Jurors will hear different arguments about the way the two young men reacted in stressful situations during the middle of the night – the victim having just wrecked his fiancee’s car, the officer responding to a report of a burglary in progress.
The events of Sept. 14, 2013, unfolded a little after 2:20 a.m. as Ferrell left a co-worker’s house in the Bradfield Farms neighborhood, 17 miles east of uptown Charlotte, and drove down Reedy Creek Road, presumably heading home.
About half a mile away, his car jumped the curb and crashed into a stand of trees. It’s not clear why. The Toyota Camry was so mangled, police said, Ferrell had to climb out through the back window. Police later found his cellphone on the floor of the car.

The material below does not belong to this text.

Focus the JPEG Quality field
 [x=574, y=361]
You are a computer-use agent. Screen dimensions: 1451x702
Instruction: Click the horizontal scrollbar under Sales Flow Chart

There are no lights on that stretch of road. Ferrell was barefoot. He walked back in the direction he had driven until he reached a house about 350 yards away.
He knocked loudly on the front door. Startled awake, a young mother assumed her husband had returned from his night shift without his key. When she opened the door to a stranger, she was terrified. She slammed it shut, called 911 and activated her home alarm.
“I need help,” she pleaded. “There’s a guy breaking into my front door…. He’s trying to kick it down.”
A 20-second police video has been kept secret by prosecutors. Attorneys who viewed the footage give different interpretations of what it shows.
Three officers raced to the scene. Randall “Wes” Kerrick arrived first. Of the three, he had the least experience, with two years on the force. He had drawn his gun during other incidents, but never fired it.
As Kerrick walked toward the woman’s front door, his defense attorneys say, he heard yelling coming from the street behind. Officer Thornell Little pulled up and Kerrick waved him toward the noise, about 100 yards down a road leading to the neighborhood pool. Kerrick followed in his car.
No one will ever know what Ferrell was thinking as the officers drove up. They shined their high-beam spotlights on him, according to prosecutors, and stepped out of their patrol cars. Officer Adam Neal drove up and caught what happened next on his dashcam.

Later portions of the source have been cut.